Zeg nu zelf: is ooit de vertroosting van een menschenziel zóó vernederend geweest, zoo geheel ontkleedend? Maar ook anderzijds, is ooit een vernedering en ontkleeding in Gods helder licht zoo vertroostend geweest?

*

Ten slotte, nóg hooger rijst de vlam van Christus’ heiligheid, als wij behalve tegen Judas Hem ook tegen Satan worstelen zien, Satan, die in Judas was gevaren, en van wien Jezus dat wist.

Want de strijd, die hier is beslecht, is in den grond geen worsteling tusschen de middelaarsziel van Jezus en de menschelijke ziel van Judas. Het is in het wezen der zaak een strijd tusschen Christus als het vleesch geworden Woord en den Satan.

En weer keeren wij tot ons uitgangspunt terug.

Want, wie Satan zegt, zegt ook: verdringing.

Neen, wij spelen niet met woorden; natuurlijk niet. Er is geen sprake van, dat de duistere geest van Satan in dezelfde psychologische verwikkelingen zou zijn begrepen als de ziel van een menschenkind.

In een menschenleven is er een tegenstelling tusschen onbewust en bewust leven. Er is een drempel, bóven welken zijn bewustzijn werkt, en ónder welken de duistere driften woelen van zijn niet eens hemzelf met name bekende leven.

Maar bij den Satan is van dit alles geen sprake.

In hem is óók àlles bewust.

Hij zondigt met open oogen. Hij leeft niet naar de ordening van de menschelijke ziel, die veranderlijk is en wisselend, ieder oogenblik, maar hij staat als geest in de eeuwigheid; en weet zich ieder oogenblik met scherp bewustzijn voor oogen te plaatsen, àl wat in hem zelf roert en leeft.

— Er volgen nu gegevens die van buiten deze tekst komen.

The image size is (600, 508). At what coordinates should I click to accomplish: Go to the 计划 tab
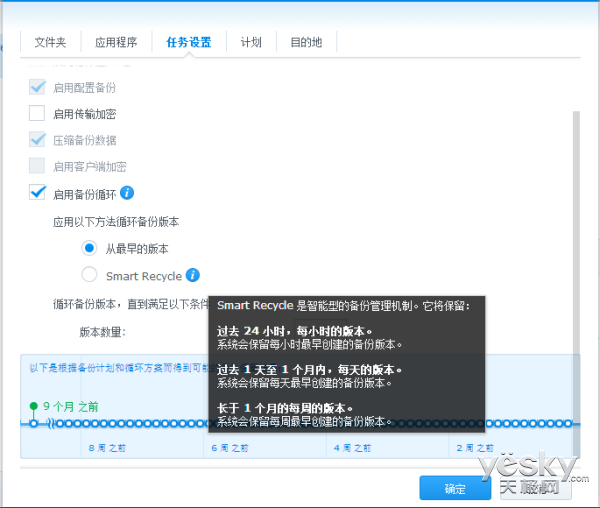click(x=251, y=43)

In elk oogenblik van zijn duister bedrijf ziet hij onder het werk, dat hij doet, lévensgroot de beelden voor zich, de lichtbeelden van de aanvangen van zijn bestaan, toen hij nog leefde bij God, en als geschapen geest Hem prees.

Met nadruk stellen wij dus voorop, dat hier van geen „verdringing” als van een zielkundig proces, in den boven aangeduiden zin, ook maar eenige sprake vallen kan.

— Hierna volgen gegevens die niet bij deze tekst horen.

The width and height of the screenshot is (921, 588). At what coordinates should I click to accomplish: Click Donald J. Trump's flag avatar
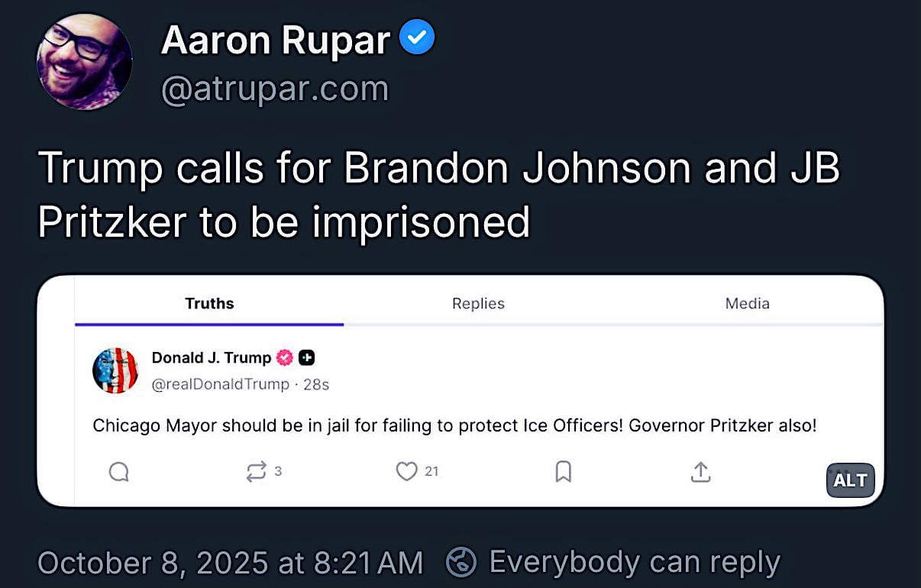point(115,370)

Wanneer wij niettemin Satan den grooten Verdringer noemen, dan bedoelen wij daarmee, dat Satan elk oogenblik God van zich afdringt; elk oogenblik het oordeel van zich weg dringt; elk oogenblik het recht van zich wegdringt. Die Satan kènt God beter dan eenig mensch. In ònder-bewuste diepten kan hij God niet verdringen, want zulke diepten zijn in hem niet. Maar hij dringt God met zijn wil uit zijn bestaan weg. Het zal hem eeuwig mislukken; maar in het klimaat der eeuwigheid |85a| geldt de begeerte als de rijpe daad: in magnis voluisse sat est.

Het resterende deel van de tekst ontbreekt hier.